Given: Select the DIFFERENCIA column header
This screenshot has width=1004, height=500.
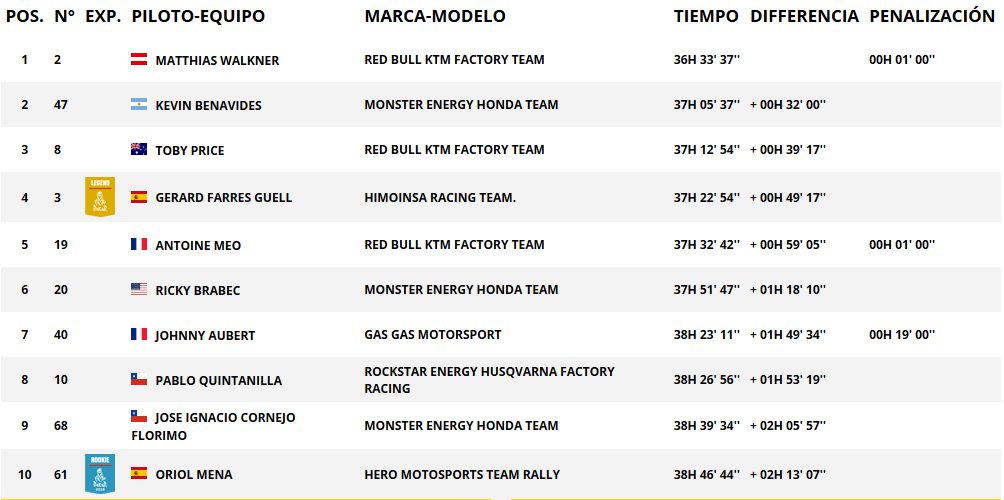Looking at the screenshot, I should (x=804, y=17).
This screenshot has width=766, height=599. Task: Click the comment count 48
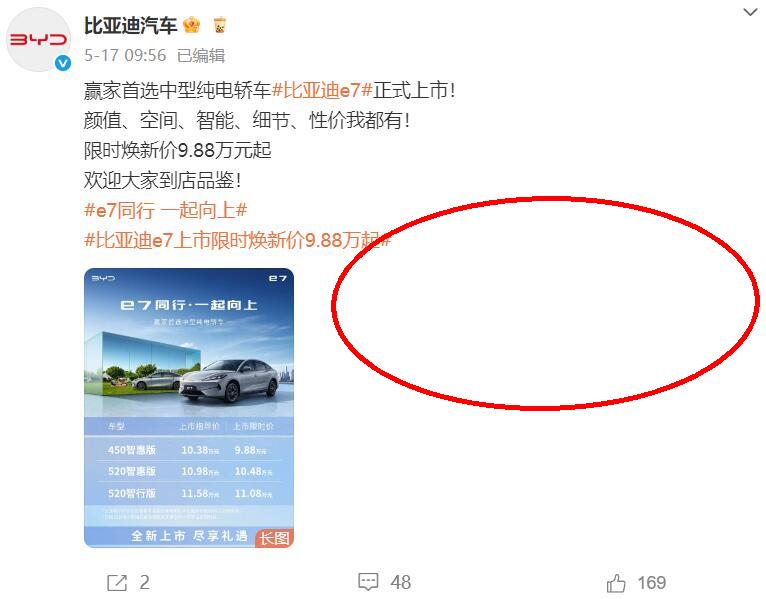401,582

________________________________________

The expected output is an exact retyping of the lines from the line with "This screenshot has width=766, height=599." through the last line of the data, with both ends kept and the pictures dropped.

This screenshot has width=766, height=599. Task: Click the comment count 48
401,582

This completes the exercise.